De la propriété intellectuelle et industrielle
Si le principal vecteur de la mode est la photographie de presse, il existe une autre iconographie, aussi méconnue que mystérieuse : les dépôts de modèles. Ils sont une composante de la propriété industrielle, comme les brevets et les marques. Déposés au conseil des prud’hommes ou au greffe des tribunaux jusqu’en 1979, ils permettaient de protéger juridiquement une création et d’engager ainsi une action en contrefaçon en cas de copie. Au début du XXe siècle, dans le contexte de développement de la haute couture parisienne et parallèlement, de la contrefaçon dont elle était victime, ces photographies acquièrent le statut de pièces à conviction dans les nombreux procès intentés et qui ont défrayé la chronique, à l’instar de celui qu’intente la « géomètre de la mode » Madeleine Vionnet, en 1921.
Articles de presse, films, mais aussi
documentaires narrent le phénomène
alors grandissant de la contrefaçon,
parfois de façon romanesque, comme
dans le film Les Pirates de la mode
de William Dieterle et Busby Berkeley
(intitulé en anglais Fashions of 1934).
Ces dépôts de modèle s’inspirent des
vues de face et de profil mis en place
par le criminologue Alphonse Bertillon
pour la photographie judiciaire dans les
années 1880 et qui par la suite développe
l’identification par l’empreinte digitale.
La sauvegarde et le renouvellement
d’un patrimoine visuel
Ce fonds photographique exceptionnel
constitué dans les années 1940, donne
à voir un panorama visuel surprenant
de la mode et de la haute-couture
parisienne entre 1917 et 1934 : les plus
grands noms, de la plus ancienne maison
Worth à Chéruit, Hermès, ou encore
Callot Sœurs et Lanvin, mais aussi Edward
Molyneux, Jean Patou, en passant par
Jeanne Paquin, Lucien Lelong et bien
d’autres y sont présentés.
En image, une certaine histoire
de la mode
Très vite, la photographie s’impose pour capter un modèle et une collection, c’est alors un véritable marché qui s’ouvre aux photographes et aux studios, au début du XXe siècle. Les nombreux dépôts de modèles produits ont désormais une signature photographique : Man Ray, Gilbert René, mais aussi Pierre Choumoff, Henri Manuel, Thérèse Bonney, ou encore Paul Méjat et Henri Martinie en sont les plus célèbres représentants.
Ces photographies réalisées dans l’intimité des ateliers sont pourtant moins considérées que les tirages réalisés
pour la presse ou les expositions. Destinés aux domaines de la justice et de l’archive, les dépôts ne sont pas toujours signés par des photographes reconnus, et ne font pas appel aux célèbres actrices et mannequins. Ces images restent néanmoins un vivier pour écrire une histoire de la mode et de la photographiede mode, participant également de l’analyse de l’économie de tout ce secteur.

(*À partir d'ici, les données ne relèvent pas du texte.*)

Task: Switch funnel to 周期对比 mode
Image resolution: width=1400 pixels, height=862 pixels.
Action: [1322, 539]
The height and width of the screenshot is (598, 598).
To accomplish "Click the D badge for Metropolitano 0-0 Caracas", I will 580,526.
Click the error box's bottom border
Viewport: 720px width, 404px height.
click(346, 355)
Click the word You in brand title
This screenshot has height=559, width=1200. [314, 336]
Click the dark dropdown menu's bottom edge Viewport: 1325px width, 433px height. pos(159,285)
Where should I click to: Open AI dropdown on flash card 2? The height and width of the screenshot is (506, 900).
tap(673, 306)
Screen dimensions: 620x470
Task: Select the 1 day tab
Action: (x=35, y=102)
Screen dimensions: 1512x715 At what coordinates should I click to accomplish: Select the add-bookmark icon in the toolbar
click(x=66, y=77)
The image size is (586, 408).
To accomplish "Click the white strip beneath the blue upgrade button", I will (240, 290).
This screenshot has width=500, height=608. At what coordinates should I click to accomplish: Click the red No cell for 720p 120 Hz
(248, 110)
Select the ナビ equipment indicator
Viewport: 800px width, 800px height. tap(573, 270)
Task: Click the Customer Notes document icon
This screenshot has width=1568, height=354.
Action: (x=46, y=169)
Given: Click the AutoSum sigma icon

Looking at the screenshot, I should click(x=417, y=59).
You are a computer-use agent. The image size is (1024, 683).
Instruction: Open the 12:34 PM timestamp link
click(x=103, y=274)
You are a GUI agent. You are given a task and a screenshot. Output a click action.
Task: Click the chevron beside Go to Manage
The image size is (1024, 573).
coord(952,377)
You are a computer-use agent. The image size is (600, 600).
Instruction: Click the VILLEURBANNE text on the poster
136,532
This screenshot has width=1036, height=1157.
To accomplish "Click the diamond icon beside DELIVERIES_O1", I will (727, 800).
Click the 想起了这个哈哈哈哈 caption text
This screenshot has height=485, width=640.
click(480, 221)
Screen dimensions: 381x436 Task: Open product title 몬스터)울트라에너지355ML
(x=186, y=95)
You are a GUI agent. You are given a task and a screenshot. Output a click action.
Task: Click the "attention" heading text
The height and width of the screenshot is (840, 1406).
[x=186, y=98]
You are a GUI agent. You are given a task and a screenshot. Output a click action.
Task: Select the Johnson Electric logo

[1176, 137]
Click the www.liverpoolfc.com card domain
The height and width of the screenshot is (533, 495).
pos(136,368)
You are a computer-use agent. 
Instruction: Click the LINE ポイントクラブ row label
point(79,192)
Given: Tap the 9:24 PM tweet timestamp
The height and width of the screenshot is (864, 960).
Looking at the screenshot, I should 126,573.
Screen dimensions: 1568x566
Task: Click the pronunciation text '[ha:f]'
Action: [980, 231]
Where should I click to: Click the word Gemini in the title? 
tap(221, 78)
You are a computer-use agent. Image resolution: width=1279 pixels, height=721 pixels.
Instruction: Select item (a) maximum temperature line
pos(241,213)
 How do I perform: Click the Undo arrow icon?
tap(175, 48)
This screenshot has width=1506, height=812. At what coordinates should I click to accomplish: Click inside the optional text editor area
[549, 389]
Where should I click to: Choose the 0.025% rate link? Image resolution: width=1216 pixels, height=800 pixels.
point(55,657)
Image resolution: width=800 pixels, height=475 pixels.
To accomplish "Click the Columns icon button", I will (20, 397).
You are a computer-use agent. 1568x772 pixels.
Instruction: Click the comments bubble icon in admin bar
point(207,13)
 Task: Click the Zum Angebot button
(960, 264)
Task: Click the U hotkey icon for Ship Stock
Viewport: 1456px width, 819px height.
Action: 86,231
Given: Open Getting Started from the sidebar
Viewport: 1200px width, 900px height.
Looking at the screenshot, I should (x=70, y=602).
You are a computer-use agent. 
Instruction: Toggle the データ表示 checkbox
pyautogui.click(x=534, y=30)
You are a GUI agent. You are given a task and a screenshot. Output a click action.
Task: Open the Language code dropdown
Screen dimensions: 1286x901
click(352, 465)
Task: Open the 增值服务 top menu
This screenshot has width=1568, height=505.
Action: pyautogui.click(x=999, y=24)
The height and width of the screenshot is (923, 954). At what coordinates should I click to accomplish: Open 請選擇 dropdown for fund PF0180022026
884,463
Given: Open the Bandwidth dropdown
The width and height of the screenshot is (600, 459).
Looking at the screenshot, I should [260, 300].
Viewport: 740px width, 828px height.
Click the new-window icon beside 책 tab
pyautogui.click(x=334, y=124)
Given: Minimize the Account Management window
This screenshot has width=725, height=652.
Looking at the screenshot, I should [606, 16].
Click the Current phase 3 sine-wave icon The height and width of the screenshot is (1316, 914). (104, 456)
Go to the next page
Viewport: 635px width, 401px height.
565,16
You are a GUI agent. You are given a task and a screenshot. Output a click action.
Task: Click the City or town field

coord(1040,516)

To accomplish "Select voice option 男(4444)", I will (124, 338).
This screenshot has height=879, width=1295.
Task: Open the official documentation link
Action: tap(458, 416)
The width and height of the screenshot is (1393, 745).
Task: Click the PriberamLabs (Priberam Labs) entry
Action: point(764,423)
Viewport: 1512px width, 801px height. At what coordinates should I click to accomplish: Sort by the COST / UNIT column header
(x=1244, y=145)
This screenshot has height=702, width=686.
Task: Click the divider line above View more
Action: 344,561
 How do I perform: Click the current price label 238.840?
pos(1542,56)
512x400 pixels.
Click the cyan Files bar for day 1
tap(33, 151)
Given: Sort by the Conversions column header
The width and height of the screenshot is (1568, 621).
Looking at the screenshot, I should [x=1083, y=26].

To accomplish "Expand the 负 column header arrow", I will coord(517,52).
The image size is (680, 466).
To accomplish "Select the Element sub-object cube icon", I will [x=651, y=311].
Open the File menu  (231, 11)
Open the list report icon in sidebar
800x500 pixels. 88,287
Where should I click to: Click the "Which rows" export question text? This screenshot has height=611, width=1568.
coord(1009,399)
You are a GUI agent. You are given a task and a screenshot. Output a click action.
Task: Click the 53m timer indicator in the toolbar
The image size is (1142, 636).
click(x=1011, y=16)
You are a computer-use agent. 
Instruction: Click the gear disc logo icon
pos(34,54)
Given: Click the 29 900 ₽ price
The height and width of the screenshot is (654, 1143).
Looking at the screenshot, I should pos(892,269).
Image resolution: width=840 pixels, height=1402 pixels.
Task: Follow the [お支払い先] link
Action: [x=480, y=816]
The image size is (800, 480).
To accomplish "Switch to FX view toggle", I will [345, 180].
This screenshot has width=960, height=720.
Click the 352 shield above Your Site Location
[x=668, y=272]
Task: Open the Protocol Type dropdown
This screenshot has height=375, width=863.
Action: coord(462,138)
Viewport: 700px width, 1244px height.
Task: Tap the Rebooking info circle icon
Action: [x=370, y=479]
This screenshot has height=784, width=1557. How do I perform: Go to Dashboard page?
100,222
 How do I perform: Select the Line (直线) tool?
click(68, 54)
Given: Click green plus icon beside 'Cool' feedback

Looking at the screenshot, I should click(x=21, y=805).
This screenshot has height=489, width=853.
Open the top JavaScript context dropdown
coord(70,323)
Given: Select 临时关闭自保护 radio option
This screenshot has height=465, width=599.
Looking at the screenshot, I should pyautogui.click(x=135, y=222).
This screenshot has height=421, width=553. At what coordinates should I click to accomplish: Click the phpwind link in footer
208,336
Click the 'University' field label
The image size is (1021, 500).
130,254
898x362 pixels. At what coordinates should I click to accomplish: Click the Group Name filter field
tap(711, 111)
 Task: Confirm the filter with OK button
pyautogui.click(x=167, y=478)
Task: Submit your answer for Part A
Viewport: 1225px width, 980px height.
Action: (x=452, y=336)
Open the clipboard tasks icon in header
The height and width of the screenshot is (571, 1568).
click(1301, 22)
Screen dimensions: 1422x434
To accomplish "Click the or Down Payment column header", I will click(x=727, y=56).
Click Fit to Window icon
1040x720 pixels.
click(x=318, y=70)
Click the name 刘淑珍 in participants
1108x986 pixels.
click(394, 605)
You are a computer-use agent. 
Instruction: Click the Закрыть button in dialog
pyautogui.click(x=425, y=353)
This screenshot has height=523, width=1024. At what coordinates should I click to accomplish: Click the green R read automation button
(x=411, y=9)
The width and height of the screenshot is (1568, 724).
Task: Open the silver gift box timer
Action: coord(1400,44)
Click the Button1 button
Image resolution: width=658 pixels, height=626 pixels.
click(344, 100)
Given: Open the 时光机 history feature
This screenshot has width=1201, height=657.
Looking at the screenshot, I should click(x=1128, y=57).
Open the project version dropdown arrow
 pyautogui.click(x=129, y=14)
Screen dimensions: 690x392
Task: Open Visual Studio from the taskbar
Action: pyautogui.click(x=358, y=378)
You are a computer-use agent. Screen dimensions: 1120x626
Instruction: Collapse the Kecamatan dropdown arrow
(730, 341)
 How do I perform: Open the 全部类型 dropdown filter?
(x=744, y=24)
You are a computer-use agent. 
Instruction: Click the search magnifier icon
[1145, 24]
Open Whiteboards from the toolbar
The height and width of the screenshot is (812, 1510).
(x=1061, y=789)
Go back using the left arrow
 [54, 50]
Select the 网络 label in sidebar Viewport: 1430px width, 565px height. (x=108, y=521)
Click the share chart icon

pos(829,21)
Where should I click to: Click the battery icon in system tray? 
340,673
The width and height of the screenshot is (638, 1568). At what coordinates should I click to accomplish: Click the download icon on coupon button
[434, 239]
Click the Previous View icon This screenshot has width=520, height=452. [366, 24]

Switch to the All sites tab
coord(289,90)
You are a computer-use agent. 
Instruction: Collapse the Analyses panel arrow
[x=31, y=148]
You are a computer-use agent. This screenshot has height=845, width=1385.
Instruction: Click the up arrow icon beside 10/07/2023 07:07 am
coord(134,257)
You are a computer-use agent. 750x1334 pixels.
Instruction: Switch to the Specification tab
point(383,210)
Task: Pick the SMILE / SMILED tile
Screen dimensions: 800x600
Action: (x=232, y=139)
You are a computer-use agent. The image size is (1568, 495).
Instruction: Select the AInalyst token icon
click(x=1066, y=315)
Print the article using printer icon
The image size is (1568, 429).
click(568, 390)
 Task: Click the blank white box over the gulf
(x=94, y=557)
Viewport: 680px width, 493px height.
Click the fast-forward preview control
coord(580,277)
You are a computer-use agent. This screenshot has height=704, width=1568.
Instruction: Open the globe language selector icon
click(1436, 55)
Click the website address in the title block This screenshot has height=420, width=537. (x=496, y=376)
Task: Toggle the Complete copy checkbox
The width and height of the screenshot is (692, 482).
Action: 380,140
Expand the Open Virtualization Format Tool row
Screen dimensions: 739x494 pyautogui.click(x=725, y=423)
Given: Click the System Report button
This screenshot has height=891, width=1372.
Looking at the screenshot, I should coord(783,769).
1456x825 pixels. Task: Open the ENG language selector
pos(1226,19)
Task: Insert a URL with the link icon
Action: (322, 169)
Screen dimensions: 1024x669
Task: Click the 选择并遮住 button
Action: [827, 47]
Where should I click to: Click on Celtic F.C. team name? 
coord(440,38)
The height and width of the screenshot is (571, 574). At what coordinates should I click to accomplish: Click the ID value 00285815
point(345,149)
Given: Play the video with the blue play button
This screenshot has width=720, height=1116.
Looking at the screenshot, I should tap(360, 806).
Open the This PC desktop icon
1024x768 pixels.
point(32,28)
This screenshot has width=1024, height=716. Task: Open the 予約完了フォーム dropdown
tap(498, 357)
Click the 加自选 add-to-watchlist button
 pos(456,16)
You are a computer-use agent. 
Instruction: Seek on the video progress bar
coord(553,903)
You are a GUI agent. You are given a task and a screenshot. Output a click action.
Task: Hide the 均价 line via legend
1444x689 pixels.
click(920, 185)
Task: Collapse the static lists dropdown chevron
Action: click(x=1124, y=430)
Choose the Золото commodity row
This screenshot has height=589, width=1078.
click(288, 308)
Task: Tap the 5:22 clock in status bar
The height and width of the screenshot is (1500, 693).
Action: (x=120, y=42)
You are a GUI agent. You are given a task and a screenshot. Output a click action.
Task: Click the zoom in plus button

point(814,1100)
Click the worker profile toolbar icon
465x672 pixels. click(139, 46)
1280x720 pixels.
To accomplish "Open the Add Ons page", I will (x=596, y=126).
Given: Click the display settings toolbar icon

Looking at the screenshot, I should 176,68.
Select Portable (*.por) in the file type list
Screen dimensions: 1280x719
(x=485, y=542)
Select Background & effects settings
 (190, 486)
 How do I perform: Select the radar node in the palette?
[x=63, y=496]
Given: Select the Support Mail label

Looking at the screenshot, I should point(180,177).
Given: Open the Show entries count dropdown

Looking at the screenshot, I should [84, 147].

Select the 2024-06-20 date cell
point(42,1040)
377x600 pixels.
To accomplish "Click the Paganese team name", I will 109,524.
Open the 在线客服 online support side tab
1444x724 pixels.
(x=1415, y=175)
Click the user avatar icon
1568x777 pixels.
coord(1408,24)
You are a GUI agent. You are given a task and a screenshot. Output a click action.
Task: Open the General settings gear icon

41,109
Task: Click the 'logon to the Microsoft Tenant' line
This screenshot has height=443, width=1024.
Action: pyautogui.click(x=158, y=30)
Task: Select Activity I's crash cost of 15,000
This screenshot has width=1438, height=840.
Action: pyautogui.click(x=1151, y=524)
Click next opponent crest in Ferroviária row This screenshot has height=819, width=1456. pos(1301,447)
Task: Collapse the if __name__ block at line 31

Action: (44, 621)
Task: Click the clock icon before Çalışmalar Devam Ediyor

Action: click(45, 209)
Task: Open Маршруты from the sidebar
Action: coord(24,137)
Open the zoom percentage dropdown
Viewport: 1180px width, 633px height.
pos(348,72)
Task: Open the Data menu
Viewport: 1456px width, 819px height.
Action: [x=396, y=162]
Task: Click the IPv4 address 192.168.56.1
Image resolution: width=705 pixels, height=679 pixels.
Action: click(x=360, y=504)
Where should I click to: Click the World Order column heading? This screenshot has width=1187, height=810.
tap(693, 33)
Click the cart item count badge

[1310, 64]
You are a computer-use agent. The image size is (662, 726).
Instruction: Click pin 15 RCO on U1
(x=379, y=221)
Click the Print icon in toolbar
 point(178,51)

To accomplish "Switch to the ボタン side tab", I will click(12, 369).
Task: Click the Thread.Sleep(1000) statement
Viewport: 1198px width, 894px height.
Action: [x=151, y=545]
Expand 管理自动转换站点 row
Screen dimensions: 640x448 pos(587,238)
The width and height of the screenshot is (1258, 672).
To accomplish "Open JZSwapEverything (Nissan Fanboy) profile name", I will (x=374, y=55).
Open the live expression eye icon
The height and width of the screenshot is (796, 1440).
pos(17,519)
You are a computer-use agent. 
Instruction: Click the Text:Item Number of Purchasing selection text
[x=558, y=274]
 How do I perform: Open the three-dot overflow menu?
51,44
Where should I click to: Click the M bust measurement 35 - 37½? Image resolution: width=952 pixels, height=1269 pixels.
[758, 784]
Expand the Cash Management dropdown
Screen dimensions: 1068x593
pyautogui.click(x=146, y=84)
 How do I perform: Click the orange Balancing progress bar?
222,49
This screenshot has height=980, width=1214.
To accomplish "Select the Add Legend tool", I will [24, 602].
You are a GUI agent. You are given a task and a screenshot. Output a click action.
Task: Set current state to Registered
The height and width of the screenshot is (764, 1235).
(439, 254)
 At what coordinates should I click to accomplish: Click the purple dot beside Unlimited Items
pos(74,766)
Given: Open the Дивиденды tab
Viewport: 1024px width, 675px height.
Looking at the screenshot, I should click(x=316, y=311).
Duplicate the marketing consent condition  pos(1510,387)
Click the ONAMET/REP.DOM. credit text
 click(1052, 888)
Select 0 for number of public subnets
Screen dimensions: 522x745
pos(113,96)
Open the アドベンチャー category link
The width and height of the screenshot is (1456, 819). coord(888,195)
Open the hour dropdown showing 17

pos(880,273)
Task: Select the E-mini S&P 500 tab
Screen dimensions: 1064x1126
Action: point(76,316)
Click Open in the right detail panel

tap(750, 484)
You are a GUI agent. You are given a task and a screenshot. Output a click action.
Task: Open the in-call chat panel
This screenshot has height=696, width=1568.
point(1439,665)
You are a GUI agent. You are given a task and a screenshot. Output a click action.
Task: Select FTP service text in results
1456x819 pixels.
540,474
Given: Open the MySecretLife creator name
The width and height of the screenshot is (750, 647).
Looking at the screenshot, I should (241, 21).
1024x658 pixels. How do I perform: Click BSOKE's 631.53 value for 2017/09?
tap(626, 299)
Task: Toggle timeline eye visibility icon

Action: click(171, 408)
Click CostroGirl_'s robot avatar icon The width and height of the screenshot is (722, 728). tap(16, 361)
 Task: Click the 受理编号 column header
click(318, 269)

Image de mode d’un nouveau genre :
les dépôts de modèles
Le dépôt de modèle prend plusieurs
formes photographiques : assemblage
de deux ou trois photographies qui
devient un diptyque ou un triptyque ;
système photographique qui combine
plusieurs objectifs ou encore cabine
en angle composé de miroirs permettant
de montrer les différentes vues
de la tenue : face, dos, profil, à l’instar
de ceux réalisés par Madeleine Vionnet.
Sur ces dépôts se trouvent plusieurs
indications de leur statut juridique :
au recto, le numéro du modèle dans
la collection et au verso, la signature
et le cachet du déposant. Il est
également possible de voir le tampon
du photographe. Enfin, l’image comporte
un numéro d’ordre attribué au modèle
au sein du dépôt.
Une photographie entre la fonction et la création
La mise en scène de ces images est
révélatrice du soin apporté au dépôt
de modèle : certains couturiers élaborent
des espaces restreints et dépouillés
au sein de leur atelier, d’autres créent
des dispositifs plus inventifs comme
Madeleine Vionnet et les jeux graphiques
de miroir, d’autres disposent leurs
modèles dans de véritables univers
composés de pièces de mobilier
et d’œuvres d’art comme ceux réalisés
par Paul Poiret.
À travers ce fonds photographique jamais présenté auparavant au musée des Arts décoratifs, le voile est levé sur une pratique qui a marqué le monde de la mode au début du XXe siècle et dont l’objectif, celui de protéger les modèles de la contrefaçon, reste d’une actualité brulante, au regard des possibilités offertes par la révolution digitale et l’intelligence artificielle.